◆ **WORK INSTRUCTION**: Below are the entries; determine how many of their lines contain the string "Create" and give that figure alone.

◆ **Collected data**:
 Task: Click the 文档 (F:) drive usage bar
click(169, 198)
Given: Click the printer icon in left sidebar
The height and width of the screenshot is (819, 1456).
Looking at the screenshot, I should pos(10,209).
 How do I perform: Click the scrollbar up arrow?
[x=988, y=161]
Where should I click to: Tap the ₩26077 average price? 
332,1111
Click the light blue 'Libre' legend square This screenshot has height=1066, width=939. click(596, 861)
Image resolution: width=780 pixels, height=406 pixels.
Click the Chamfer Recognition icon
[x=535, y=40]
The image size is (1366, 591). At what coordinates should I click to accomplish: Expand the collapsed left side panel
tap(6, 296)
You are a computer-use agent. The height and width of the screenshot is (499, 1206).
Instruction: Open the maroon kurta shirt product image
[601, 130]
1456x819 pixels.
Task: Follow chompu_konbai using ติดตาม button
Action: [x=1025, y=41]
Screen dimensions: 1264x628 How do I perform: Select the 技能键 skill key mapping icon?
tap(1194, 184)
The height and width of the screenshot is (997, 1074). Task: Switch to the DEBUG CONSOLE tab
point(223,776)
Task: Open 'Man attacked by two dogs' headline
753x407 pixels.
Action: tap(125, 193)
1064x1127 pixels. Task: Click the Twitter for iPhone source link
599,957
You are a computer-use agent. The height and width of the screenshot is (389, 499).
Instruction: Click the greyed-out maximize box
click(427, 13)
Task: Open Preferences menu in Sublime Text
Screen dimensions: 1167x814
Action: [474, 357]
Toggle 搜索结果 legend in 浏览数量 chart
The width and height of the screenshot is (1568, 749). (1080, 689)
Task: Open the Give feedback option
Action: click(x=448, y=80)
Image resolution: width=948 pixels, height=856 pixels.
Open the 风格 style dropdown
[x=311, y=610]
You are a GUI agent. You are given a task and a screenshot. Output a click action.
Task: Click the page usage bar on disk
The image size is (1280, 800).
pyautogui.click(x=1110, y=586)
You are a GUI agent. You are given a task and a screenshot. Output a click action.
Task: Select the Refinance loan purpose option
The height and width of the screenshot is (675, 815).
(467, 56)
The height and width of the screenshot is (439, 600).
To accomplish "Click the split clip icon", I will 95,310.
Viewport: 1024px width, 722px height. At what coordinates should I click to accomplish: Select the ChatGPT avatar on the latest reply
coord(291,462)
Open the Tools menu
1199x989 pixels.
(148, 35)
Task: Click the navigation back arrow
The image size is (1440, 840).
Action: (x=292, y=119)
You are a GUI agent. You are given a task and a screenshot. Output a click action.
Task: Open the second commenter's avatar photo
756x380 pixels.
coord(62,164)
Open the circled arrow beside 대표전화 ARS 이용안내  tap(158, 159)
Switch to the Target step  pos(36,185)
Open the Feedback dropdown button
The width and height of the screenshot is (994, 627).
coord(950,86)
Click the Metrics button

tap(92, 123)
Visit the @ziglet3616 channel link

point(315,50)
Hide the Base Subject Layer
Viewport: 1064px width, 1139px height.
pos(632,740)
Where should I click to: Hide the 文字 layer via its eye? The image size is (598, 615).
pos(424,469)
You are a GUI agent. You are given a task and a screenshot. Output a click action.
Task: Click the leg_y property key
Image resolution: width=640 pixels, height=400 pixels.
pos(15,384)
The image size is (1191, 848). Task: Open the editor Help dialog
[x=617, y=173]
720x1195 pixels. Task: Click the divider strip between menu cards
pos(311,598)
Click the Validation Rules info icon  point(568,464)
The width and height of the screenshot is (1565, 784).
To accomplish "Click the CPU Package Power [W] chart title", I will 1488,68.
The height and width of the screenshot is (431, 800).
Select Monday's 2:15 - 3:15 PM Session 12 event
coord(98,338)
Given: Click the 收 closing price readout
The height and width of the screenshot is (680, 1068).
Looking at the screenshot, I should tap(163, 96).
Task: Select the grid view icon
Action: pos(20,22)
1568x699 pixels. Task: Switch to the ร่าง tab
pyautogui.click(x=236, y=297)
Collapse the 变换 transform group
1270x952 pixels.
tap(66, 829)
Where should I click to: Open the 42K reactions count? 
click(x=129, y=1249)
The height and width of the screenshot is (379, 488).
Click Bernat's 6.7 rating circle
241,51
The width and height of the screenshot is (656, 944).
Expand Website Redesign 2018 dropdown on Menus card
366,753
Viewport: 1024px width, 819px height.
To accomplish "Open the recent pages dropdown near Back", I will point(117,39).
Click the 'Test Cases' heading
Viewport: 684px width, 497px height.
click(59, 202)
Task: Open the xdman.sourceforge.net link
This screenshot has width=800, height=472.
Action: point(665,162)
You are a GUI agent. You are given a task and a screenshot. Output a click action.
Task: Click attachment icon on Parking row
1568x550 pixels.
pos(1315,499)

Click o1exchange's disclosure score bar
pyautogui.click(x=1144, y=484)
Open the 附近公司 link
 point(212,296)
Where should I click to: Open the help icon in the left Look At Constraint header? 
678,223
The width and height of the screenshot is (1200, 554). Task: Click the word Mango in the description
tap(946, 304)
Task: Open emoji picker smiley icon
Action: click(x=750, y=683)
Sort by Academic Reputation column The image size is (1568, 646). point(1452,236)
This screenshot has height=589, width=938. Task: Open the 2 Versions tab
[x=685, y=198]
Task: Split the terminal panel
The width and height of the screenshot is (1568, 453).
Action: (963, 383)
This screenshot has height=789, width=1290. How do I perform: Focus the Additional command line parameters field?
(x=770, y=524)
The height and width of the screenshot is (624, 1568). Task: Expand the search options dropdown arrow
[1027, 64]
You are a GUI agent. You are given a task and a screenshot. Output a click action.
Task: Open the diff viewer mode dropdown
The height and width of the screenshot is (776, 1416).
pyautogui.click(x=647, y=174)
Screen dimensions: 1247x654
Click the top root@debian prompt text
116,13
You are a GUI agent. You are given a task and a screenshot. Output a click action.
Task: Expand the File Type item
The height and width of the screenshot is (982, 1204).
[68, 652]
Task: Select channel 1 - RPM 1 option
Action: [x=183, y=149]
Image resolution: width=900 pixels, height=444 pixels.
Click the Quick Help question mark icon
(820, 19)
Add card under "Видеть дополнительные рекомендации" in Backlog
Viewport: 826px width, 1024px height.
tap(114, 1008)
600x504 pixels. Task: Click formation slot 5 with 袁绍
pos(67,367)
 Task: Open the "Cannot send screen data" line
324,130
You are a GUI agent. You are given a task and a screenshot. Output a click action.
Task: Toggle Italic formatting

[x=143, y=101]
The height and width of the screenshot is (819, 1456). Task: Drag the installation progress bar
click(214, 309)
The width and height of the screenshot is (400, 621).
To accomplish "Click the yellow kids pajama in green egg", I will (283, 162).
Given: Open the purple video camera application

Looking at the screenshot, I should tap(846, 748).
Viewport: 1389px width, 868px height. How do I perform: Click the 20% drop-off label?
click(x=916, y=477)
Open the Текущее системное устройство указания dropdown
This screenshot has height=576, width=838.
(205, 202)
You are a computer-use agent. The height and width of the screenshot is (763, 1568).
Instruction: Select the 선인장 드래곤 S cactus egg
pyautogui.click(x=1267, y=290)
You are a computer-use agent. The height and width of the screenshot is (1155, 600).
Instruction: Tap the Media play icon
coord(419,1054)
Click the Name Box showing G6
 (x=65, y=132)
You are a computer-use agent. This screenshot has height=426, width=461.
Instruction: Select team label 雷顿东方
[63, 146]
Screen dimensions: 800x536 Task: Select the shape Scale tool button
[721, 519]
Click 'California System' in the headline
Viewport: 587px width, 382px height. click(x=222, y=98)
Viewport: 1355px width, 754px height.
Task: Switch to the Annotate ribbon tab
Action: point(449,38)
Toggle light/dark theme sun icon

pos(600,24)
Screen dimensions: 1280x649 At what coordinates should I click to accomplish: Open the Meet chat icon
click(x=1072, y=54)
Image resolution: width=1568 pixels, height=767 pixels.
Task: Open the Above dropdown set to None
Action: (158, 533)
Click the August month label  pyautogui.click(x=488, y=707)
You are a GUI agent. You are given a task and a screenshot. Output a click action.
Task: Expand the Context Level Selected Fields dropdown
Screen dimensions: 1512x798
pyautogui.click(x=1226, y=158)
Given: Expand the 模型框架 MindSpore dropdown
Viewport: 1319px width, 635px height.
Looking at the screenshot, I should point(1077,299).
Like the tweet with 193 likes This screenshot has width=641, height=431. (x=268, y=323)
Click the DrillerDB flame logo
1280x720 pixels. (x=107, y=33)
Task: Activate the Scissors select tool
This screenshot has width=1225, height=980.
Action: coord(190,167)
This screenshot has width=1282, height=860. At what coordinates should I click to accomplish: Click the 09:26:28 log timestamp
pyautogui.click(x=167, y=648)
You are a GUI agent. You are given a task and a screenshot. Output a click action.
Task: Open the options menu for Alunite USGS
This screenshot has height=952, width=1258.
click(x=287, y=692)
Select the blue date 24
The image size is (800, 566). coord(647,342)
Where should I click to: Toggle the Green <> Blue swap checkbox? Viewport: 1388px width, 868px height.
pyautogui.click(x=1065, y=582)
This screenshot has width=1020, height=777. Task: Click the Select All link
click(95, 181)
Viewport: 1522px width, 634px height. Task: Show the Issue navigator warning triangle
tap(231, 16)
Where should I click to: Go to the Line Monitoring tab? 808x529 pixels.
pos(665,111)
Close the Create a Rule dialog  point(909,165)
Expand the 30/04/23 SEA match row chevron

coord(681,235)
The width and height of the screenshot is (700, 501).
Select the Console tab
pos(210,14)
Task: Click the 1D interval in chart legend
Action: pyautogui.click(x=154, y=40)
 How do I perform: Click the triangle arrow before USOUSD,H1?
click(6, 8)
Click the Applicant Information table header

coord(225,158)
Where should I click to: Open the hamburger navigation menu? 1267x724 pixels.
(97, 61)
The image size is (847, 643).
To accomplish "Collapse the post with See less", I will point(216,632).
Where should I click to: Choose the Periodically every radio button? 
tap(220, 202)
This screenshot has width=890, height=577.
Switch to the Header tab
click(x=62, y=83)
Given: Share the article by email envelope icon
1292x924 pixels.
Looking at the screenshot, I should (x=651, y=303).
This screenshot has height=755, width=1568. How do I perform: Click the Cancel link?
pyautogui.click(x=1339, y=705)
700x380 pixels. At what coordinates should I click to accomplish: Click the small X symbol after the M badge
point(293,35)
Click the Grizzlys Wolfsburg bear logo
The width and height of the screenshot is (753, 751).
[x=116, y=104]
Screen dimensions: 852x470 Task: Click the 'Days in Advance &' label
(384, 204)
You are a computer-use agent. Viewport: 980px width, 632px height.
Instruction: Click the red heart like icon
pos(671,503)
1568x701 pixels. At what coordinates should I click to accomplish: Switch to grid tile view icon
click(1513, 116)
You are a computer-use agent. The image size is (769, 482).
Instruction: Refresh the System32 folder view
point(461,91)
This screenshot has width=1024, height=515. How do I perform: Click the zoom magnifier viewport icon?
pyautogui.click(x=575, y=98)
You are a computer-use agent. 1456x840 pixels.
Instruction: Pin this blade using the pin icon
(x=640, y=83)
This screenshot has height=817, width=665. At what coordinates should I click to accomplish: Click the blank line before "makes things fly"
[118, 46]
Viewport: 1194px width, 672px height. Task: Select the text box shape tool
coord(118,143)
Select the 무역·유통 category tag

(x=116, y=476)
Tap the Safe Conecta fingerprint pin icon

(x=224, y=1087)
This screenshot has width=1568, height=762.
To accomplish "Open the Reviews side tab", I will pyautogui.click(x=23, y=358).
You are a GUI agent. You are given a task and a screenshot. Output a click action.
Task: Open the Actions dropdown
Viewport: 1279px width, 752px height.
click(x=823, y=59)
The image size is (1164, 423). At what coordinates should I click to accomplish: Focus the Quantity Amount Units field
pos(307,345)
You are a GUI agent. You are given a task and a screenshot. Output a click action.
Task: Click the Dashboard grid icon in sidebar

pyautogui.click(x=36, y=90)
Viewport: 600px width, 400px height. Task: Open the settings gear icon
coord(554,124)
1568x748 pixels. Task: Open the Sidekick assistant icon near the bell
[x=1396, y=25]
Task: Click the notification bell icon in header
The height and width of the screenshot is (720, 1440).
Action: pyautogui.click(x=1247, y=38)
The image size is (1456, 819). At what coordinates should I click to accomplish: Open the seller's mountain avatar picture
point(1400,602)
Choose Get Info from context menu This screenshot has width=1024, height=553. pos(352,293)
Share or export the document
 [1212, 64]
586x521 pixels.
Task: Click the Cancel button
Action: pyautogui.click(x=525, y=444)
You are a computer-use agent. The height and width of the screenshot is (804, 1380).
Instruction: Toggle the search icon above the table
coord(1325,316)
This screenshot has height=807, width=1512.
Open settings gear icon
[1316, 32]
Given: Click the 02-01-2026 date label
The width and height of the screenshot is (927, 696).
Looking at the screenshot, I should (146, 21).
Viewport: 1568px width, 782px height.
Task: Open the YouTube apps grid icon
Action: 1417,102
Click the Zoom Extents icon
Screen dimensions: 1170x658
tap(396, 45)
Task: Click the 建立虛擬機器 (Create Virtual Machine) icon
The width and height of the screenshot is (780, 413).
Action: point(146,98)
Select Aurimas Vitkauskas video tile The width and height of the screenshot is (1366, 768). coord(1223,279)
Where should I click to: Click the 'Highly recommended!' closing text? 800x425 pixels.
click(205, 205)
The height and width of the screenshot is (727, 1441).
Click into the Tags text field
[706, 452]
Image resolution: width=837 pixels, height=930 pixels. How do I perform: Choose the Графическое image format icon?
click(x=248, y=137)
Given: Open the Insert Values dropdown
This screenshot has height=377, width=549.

◆ **SOLUTION TO THIS TASK**: 2